PROMPT:
The line holding "Expand Windows (C:) in sidebar" and every line after it through the end of the entries below: retype these exactly and nothing more.

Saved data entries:
• • • • • • •

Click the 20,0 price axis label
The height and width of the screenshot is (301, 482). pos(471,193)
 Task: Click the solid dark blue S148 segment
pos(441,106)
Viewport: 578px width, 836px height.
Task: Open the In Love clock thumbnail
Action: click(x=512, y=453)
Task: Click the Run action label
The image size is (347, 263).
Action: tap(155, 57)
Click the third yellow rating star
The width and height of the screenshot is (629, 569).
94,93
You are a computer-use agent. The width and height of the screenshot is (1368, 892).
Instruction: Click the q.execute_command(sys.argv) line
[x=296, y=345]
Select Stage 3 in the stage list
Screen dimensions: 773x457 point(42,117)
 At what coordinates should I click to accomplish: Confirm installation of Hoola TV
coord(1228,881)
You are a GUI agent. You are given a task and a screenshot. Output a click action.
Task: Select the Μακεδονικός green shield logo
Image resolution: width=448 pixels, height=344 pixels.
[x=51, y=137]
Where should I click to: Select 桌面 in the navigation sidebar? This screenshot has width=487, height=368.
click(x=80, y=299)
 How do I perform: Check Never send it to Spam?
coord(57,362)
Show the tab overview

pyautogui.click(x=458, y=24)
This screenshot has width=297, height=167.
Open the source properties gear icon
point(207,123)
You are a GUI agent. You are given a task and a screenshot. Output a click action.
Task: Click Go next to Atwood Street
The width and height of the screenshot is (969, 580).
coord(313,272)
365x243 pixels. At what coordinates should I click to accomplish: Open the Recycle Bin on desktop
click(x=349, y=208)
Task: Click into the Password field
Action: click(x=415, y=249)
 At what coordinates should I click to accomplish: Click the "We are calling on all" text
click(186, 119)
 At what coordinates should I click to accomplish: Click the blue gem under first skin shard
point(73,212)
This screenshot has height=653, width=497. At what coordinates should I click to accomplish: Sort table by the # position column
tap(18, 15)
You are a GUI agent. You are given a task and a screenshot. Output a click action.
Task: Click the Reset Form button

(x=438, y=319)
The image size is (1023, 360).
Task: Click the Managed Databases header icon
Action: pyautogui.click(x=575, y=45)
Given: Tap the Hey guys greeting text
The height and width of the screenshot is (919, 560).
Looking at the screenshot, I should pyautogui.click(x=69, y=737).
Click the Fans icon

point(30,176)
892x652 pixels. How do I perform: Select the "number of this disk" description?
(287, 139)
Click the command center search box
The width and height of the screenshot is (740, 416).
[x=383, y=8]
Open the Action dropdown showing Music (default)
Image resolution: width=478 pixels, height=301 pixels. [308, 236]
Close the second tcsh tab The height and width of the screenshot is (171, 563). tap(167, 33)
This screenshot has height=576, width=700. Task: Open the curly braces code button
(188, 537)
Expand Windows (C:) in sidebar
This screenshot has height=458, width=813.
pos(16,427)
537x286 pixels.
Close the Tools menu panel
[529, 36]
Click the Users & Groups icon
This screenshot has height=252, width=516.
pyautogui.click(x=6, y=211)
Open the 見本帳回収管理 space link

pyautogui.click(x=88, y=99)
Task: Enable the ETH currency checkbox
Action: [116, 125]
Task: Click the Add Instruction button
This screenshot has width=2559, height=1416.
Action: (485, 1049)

• • • • • • •

YOUR SOLUTION:
Expand Windows (C:) in sidebar
This screenshot has height=458, width=813.
pos(16,427)
537x286 pixels.
Close the Tools menu panel
[529, 36]
Click the Users & Groups icon
This screenshot has height=252, width=516.
pyautogui.click(x=6, y=211)
Open the 見本帳回収管理 space link

pyautogui.click(x=88, y=99)
Task: Enable the ETH currency checkbox
Action: [116, 125]
Task: Click the Add Instruction button
This screenshot has width=2559, height=1416.
Action: (485, 1049)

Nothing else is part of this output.